Cidade da Praia, 29 Jul (Inforpress) – O reforço do diagnóstico, a recuperação das aprendizagens, a elaboração de planos de acompanhamento dos alunos e a preparação metodológica dos professores figuram entre as orientações que deverão enquadrar o funcionamento das escolas no ano lectivo 2026/2027.

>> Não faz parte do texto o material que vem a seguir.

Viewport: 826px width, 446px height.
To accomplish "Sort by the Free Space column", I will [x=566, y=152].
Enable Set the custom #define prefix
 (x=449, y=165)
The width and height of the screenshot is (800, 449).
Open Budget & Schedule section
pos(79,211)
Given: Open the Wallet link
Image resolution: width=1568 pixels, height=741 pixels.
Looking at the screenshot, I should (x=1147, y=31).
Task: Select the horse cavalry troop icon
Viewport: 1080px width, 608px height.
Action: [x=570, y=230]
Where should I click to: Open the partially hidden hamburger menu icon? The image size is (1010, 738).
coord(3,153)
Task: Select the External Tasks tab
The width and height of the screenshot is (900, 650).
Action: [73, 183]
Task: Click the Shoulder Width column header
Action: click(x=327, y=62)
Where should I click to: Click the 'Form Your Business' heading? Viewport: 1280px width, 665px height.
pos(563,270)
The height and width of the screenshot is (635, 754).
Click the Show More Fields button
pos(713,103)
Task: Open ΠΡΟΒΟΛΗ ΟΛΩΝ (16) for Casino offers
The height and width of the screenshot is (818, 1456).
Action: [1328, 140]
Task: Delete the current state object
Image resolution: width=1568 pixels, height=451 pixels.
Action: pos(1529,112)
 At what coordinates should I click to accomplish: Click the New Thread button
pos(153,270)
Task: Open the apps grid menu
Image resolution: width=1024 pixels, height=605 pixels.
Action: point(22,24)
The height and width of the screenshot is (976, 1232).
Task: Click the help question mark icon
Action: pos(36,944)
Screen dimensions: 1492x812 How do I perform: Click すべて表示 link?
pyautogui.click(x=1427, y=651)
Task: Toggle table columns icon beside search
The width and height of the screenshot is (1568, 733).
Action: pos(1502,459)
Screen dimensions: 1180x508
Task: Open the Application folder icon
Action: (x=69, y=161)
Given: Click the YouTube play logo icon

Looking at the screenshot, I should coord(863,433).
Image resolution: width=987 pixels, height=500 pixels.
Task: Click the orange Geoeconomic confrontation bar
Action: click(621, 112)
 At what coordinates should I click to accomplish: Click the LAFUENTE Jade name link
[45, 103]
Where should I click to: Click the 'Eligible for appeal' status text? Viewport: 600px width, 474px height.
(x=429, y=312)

As directrizes constam do Caderno de Orientações, subordinado ao lema "Educação e Conhecimento: Transformando o Presente e Construindo o Futuro de Cabo Verde", aprovado e homologado pelo Ministério da Educação através do Despacho n.º 81/2026, publicado hoje no Boletim Oficial (B.O.) n.º 142, II Série.

O documento deverá servir de referência às delegações do Ministério da Educação, direcções dos agrupamentos escolares, escolas não agrupadas, órgãos de gestão, coordenadores pedagógicos e professores na preparação, organização e acompanhamento das actividades lectivas.

As escolas são orientadas a identificar, logo no início das aulas, as aprendizagens essenciais que não foram consolidadas pelos alunos no ano anterior, utilizando os resultados da avaliação diagnóstica para planificar as actividades de recuperação ao longo do ano lectivo, mediante a elaboração de planos próprios ajustados às dificuldades identificadas em cada turma ou aluno.

O Caderno reforça igualmente a necessidade de preparação metodológica dos docentes antes do início das aulas e de cada trimestre, através de reuniões de coordenação nacional, concelhia e por disciplina, destinadas à planificação dos conteúdos, à harmonização dos procedimentos de avaliação e à análise das necessidades dos alunos.

No domínio da gestão, os estabelecimentos de ensino deverão assegurar o registo regular dos dados relativos à frequência, avaliação e aproveitamento dos alunos, permitindo um acompanhamento mais sistemático do percurso escolar e uma intervenção atempada perante situações de insucesso ou abandono.

As escolas são igualmente chamadas a assegurar a inclusão dos alunos com necessidades educativas especiais, através da adequação das estratégias de ensino, dos instrumentos de avaliação e das condições de participação nas actividades escolares.

O regime de gratuitidade determina a proibição da cobrança de taxas de matrícula, inscrição, frequência ou certificação no ensino básico, do 1.º ao 8.º ano, e isenta os alunos das escolas secundárias públicas, do 9.º ao 12.º ano, do pagamento de propinas de inscrição e frequência.

No calendário estabelecido para 2026/2027, as actividades lectivas arrancam no dia 21 de Setembro em todo o território nacional. No ensino básico, o primeiro trimestre termina a 18 de Dezembro, o segundo decorre de 06 de Janeiro a 19 de Março e o terceiro de 05 de Abril a 25 de Junho de 2027.

No ensino secundário, o primeiro trimestre termina a 19 de Dezembro e o segundo decorre entre 06 de Janeiro e 20 de Março. O terceiro trimestre inicia-se a 05 de Abril, terminando a 31 de Maio para os alunos do 12.º ano e a 26 de Junho para os estudantes do 9.º ao 11.º ano.

O ano escolar, que inclui as actividades administrativas, a preparação dos estabelecimentos de ensino e a organização pedagógica, começa a 01 de Setembro, antecedendo em cerca de três semanas o início das aulas.

Segundo o Ministério da Educação, Formação Profissional, Ensino Superior, Ciência e Inovação, o Caderno de Orientações constitui o principal instrumento de organização das actividades escolares, visando uniformizar os procedimentos, melhorar o acompanhamento pedagógico e criar condições para que as escolas respondam às necessidades específicas dos alunos.